* Exercise details
Set down exactly the entries below, beginning at their first line and ending at the line with "Given: Select the Possible".

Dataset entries
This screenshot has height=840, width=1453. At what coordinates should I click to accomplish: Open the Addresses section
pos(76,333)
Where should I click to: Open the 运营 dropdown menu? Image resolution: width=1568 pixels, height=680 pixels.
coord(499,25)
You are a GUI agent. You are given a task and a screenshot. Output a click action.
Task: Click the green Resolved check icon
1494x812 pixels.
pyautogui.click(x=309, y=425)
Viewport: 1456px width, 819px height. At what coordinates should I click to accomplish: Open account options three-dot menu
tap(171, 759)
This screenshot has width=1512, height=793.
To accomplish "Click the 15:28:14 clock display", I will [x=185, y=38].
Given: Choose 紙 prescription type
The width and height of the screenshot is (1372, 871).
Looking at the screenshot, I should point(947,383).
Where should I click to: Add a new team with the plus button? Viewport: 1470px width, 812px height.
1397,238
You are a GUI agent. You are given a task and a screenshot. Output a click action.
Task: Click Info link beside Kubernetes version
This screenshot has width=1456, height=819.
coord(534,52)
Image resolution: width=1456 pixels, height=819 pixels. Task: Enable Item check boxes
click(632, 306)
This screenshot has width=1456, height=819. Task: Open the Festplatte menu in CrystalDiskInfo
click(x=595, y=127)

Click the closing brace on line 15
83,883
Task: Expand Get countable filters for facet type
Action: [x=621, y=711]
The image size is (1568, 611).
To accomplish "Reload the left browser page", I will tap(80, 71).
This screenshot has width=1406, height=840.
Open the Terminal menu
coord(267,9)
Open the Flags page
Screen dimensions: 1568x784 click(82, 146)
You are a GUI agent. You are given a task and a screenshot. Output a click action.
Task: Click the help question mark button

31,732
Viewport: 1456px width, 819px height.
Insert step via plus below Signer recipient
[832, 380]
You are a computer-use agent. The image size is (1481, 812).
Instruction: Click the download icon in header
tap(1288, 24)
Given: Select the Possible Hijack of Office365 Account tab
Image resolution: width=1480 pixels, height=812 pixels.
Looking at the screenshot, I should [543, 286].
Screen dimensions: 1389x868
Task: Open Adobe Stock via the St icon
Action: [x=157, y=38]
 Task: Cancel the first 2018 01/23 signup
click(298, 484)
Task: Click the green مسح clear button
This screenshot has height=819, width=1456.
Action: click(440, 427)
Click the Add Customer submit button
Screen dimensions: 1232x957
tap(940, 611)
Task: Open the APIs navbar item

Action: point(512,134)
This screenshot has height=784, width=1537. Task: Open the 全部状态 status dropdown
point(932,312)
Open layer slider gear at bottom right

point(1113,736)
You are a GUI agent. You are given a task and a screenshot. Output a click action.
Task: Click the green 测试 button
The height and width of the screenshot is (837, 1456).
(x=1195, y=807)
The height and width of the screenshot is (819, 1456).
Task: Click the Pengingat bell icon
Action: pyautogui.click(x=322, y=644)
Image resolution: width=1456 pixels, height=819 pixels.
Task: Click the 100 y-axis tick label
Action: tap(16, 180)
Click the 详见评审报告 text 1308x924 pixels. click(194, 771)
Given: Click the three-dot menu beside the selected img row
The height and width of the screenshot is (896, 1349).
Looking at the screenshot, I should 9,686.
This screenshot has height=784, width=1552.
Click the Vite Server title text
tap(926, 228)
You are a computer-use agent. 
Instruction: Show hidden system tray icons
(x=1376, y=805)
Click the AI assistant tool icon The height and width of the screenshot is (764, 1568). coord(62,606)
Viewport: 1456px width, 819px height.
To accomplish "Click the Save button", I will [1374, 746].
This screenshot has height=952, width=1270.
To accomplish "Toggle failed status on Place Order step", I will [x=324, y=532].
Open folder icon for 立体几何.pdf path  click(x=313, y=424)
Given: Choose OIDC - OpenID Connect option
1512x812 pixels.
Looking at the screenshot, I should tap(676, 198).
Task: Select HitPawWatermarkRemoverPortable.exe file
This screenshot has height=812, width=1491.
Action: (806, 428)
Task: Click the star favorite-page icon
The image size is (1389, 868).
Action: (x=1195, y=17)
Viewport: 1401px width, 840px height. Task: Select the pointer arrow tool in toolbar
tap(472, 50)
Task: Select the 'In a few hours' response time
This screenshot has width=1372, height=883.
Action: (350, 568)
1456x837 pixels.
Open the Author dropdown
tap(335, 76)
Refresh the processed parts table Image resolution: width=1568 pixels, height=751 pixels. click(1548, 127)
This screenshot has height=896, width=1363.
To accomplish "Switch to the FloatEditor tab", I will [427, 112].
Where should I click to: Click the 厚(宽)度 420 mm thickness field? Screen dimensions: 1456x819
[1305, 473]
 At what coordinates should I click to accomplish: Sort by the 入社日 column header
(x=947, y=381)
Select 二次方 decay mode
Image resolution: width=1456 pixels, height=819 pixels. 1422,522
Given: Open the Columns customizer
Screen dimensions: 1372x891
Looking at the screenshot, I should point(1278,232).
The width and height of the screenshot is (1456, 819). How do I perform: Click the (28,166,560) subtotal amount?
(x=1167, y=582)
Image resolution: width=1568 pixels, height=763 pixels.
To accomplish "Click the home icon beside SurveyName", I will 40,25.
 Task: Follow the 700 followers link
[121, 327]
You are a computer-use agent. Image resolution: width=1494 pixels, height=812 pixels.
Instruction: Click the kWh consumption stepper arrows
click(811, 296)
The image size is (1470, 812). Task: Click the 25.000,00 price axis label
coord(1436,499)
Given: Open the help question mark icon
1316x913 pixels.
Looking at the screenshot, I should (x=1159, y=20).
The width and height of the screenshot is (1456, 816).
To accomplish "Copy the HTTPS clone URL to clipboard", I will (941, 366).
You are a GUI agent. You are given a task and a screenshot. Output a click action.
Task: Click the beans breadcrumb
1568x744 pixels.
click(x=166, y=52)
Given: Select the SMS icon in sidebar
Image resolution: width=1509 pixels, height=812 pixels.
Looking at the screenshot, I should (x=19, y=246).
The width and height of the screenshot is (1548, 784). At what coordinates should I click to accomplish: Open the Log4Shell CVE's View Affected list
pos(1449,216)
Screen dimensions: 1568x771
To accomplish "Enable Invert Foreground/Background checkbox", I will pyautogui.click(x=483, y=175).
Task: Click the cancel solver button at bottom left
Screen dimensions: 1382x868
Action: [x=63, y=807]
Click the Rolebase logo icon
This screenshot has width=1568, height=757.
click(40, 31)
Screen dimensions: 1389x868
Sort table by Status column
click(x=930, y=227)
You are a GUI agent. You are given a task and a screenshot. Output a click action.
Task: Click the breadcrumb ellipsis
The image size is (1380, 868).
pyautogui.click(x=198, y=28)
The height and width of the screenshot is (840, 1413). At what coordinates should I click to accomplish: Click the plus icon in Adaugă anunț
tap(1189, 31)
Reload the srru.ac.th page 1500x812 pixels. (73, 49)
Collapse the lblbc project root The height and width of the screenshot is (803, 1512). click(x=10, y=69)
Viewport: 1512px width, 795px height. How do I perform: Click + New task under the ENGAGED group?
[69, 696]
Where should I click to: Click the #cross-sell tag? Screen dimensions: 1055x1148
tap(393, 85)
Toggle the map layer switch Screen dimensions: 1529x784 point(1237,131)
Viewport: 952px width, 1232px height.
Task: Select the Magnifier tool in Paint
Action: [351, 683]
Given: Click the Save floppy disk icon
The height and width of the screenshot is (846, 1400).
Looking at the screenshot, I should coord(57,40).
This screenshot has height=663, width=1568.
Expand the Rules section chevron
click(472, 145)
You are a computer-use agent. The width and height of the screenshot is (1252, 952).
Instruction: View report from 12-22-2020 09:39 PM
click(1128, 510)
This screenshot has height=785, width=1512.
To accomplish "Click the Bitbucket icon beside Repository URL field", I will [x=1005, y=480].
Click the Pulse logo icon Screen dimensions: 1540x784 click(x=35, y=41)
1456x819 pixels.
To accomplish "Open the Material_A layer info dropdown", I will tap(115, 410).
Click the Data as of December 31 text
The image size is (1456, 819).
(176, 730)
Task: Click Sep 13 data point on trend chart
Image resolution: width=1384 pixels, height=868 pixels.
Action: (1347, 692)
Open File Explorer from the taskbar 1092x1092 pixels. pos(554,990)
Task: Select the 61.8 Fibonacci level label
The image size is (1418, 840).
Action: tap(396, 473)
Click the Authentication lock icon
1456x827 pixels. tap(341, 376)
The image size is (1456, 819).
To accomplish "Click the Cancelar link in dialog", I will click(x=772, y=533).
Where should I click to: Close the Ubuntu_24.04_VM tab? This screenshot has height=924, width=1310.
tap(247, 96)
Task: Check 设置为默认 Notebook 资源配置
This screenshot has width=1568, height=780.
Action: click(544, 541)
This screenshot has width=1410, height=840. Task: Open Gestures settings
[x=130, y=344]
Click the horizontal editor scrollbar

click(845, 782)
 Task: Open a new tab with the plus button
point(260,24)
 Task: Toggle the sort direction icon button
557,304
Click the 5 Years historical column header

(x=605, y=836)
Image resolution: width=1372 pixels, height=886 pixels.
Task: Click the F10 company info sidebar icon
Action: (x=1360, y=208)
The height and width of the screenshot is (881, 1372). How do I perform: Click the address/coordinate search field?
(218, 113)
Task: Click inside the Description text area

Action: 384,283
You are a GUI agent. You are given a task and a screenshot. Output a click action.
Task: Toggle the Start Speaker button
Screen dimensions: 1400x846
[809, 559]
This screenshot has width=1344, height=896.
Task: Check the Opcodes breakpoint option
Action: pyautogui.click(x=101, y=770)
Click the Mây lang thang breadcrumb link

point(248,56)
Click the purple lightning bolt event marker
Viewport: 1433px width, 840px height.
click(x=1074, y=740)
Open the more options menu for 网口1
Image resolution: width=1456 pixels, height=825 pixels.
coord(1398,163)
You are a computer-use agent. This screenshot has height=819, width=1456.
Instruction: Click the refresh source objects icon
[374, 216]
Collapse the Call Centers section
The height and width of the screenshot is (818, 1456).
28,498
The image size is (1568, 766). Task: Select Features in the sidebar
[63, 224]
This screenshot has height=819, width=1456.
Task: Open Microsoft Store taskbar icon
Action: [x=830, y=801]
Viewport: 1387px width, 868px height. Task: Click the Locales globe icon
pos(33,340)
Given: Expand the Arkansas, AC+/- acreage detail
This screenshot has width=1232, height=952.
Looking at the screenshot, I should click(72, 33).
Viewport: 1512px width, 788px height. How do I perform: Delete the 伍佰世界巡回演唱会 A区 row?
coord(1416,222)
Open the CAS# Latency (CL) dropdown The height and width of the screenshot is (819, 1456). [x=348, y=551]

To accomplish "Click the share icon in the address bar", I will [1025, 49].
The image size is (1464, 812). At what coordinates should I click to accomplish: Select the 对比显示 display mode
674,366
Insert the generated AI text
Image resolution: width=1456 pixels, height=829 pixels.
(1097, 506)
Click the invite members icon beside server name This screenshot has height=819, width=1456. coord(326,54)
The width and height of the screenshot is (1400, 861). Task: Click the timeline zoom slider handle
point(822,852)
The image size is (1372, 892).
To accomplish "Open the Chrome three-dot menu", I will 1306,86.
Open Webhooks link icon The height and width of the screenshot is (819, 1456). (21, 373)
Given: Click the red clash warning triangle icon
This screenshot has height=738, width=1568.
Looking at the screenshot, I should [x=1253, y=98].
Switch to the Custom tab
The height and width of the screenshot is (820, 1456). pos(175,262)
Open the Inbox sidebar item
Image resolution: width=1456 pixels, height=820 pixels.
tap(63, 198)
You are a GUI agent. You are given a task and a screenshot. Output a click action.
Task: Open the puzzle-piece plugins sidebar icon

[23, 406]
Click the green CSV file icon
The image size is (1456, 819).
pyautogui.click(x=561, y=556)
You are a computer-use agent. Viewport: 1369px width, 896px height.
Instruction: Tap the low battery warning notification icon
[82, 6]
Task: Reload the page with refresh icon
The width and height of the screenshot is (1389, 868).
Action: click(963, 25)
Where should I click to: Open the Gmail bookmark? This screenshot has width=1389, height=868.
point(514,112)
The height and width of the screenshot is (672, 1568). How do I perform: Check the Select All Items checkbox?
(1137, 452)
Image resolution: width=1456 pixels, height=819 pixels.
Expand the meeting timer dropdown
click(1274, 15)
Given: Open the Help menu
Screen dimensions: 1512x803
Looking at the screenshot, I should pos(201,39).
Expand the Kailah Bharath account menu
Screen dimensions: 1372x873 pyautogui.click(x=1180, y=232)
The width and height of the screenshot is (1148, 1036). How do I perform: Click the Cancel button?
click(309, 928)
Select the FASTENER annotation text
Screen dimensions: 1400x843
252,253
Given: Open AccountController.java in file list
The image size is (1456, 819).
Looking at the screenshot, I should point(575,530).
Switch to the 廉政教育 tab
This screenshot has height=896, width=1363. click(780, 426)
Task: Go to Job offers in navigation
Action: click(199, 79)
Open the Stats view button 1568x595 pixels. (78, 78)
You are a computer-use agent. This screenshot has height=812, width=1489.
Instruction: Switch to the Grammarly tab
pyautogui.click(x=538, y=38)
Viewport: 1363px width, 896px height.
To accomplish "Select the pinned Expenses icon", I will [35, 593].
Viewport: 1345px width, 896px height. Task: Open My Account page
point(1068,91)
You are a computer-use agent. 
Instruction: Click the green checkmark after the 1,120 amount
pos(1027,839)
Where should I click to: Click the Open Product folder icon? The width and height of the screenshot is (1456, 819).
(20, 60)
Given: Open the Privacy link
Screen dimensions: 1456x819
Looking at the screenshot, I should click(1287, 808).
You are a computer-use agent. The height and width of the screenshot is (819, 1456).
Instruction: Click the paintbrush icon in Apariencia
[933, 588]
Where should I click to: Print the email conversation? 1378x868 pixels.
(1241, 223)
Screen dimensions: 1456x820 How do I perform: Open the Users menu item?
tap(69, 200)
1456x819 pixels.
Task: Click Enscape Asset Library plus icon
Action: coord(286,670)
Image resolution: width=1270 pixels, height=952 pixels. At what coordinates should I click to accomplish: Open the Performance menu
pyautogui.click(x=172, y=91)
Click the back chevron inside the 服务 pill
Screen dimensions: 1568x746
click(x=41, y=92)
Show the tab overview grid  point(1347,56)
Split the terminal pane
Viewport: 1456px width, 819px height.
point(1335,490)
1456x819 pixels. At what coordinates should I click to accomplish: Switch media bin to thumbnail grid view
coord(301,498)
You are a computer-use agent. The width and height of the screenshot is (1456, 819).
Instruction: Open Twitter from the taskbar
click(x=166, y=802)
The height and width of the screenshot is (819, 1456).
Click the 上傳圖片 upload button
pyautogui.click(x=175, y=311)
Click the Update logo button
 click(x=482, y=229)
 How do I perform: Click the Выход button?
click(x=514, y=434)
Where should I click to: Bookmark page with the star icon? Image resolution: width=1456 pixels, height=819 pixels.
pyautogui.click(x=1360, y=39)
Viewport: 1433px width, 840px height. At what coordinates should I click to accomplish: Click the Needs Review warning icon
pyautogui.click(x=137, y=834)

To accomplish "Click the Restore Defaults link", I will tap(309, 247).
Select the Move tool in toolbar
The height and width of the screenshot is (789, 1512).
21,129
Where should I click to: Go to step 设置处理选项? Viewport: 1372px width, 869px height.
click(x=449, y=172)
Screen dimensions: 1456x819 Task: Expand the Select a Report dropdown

* Response area
This screenshot has height=840, width=1453. At what coordinates should I click to accomplish: Open the Addresses section
pos(76,333)
Where should I click to: Open the 运营 dropdown menu? Image resolution: width=1568 pixels, height=680 pixels.
coord(499,25)
You are a GUI agent. You are given a task and a screenshot. Output a click action.
Task: Click the green Resolved check icon
1494x812 pixels.
pyautogui.click(x=309, y=425)
Viewport: 1456px width, 819px height. At what coordinates should I click to accomplish: Open account options three-dot menu
tap(171, 759)
This screenshot has width=1512, height=793.
To accomplish "Click the 15:28:14 clock display", I will [x=185, y=38].
Given: Choose 紙 prescription type
The width and height of the screenshot is (1372, 871).
Looking at the screenshot, I should point(947,383).
Where should I click to: Add a new team with the plus button? Viewport: 1470px width, 812px height.
1397,238
You are a GUI agent. You are given a task and a screenshot. Output a click action.
Task: Click Info link beside Kubernetes version
This screenshot has width=1456, height=819.
coord(534,52)
Image resolution: width=1456 pixels, height=819 pixels. Task: Enable Item check boxes
click(632, 306)
This screenshot has width=1456, height=819. Task: Open the Festplatte menu in CrystalDiskInfo
click(x=595, y=127)

Click the closing brace on line 15
83,883
Task: Expand Get countable filters for facet type
Action: [x=621, y=711]
The image size is (1568, 611).
To accomplish "Reload the left browser page", I will tap(80, 71).
This screenshot has width=1406, height=840.
Open the Terminal menu
coord(267,9)
Open the Flags page
Screen dimensions: 1568x784 click(82, 146)
You are a GUI agent. You are given a task and a screenshot. Output a click action.
Task: Click the help question mark button

31,732
Viewport: 1456px width, 819px height.
Insert step via plus below Signer recipient
[832, 380]
You are a computer-use agent. The image size is (1481, 812).
Instruction: Click the download icon in header
tap(1288, 24)
Given: Select the Possible Hijack of Office365 Account tab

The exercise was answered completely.